After the course, the student will be able to:
- recognize the difference between normal and shear stresses and the difference between normal and shear strains
- analyze statically inderterminate structures
- calculate second moment of area for composite sections. To apply beam theory to beams with symmetric cross-sections
- calculate stresses and strains in axially loaded bars (truss structures).
- calculate stresses and strains in members of circular cross sections (circular shafts) subjected to torsion
- determine slope and deflection of beams subjected to bending using differential equations characterizing the shape of the deformed beams and using the method of superposition
- calculate normal and shear stresses in beams subjected to both bending and shear (transversally loaded beams)
- evaluate the results of a calculation
- understand basic mechanical concepts of a structure and to analyze it using correct theoretical models
- Define simple constructions as mathematical models, program and evaluate these models in Matlab, and interpret the results
- design a construction within the project (using a FEM package)
This is a part of Semester 1 of the Bachelor Mechanical Engineering (UT-VU) See here for the compete description of this semester.|
Mechanics of Materials is the second course of the SOLID MECHANICS learning line.
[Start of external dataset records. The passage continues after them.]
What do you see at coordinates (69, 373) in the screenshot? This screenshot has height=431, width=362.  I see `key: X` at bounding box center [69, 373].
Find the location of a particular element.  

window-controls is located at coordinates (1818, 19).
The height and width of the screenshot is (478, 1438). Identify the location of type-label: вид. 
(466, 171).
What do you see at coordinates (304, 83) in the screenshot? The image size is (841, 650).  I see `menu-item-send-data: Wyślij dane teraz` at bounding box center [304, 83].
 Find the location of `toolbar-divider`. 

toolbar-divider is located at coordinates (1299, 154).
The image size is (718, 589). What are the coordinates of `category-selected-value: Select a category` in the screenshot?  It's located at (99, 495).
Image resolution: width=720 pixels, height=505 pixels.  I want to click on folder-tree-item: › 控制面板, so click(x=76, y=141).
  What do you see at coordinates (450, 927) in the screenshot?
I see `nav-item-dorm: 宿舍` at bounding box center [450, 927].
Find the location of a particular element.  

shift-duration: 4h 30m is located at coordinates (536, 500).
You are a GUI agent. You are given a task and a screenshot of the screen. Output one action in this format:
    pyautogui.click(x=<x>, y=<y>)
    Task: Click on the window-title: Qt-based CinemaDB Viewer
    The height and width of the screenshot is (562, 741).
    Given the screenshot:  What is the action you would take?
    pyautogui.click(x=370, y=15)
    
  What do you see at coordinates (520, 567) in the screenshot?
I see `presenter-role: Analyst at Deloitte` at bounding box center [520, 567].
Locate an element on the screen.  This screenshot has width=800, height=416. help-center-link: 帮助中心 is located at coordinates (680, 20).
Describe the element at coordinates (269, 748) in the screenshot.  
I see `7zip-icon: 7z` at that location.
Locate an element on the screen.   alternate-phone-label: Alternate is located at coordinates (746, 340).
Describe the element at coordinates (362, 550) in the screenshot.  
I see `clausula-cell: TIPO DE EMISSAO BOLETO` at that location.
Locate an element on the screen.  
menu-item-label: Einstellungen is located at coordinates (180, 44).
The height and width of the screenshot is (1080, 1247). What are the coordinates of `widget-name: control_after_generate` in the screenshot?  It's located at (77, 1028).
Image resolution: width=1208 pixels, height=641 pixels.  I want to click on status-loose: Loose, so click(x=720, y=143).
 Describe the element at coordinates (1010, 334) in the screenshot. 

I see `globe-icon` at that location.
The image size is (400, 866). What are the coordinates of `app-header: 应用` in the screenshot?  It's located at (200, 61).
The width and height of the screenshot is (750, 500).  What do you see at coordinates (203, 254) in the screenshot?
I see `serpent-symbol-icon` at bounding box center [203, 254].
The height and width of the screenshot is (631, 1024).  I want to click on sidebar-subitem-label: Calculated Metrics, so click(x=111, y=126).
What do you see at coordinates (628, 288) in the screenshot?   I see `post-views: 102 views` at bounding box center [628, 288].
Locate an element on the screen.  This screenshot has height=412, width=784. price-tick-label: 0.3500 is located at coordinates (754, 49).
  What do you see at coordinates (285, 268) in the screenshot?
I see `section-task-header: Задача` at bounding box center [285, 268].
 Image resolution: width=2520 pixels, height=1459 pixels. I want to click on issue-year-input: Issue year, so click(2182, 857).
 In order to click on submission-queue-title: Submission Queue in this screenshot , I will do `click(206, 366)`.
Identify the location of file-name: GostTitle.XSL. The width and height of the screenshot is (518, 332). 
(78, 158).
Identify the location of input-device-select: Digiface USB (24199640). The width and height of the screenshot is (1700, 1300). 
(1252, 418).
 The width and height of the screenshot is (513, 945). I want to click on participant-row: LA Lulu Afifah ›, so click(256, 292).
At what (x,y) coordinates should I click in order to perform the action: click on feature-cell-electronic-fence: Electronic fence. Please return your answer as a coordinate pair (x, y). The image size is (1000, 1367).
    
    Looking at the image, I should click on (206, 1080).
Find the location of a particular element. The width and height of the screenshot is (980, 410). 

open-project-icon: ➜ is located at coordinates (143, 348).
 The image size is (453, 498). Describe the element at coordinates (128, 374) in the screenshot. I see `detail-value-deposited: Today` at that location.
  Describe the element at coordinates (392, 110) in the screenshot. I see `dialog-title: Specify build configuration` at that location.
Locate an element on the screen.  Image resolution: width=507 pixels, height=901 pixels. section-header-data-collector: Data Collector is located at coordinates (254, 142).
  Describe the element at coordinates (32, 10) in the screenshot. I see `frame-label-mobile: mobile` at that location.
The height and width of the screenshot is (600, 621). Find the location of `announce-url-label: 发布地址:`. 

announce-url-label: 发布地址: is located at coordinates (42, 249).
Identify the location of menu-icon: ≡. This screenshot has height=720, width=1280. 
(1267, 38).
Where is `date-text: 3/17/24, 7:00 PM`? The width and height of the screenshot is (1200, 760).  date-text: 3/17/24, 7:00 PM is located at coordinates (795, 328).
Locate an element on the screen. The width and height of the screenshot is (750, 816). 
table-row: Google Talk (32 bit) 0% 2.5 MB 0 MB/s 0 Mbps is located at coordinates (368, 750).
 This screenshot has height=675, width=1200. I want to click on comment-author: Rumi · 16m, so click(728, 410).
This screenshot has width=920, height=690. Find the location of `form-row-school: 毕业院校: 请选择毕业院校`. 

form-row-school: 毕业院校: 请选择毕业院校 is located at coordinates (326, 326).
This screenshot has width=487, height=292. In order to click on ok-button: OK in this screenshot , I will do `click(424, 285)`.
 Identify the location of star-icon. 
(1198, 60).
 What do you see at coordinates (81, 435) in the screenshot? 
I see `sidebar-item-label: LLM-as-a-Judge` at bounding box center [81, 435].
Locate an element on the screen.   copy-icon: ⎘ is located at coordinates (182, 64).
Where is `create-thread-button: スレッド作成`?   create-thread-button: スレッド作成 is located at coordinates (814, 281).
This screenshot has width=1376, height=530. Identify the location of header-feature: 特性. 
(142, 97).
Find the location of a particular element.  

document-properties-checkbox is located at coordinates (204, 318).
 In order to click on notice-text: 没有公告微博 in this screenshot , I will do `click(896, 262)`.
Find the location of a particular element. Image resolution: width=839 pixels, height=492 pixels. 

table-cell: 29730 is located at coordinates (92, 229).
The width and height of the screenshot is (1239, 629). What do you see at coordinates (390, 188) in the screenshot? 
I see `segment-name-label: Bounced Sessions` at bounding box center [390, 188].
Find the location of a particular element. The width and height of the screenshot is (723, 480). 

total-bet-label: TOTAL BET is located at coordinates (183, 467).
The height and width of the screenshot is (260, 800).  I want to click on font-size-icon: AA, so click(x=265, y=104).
This course covers how the stiffness and strength of a structure consisting of slender structural members such as bars, shafts and beams can be determined. It is explained how to determine the internal stresses, strains and deformations of slender members that are subjected to external excitation. The stability analysis of beams subjected to compressive loads by means of buckling theory is treated.
For the purpose of modelling and programming, students learn to develop their own finite element package in Matlab. This package can be used to determine the deformation of truss structures.
Please note: This course takes place in Amsterdam and is only accessible for BSc UT-VU ME students.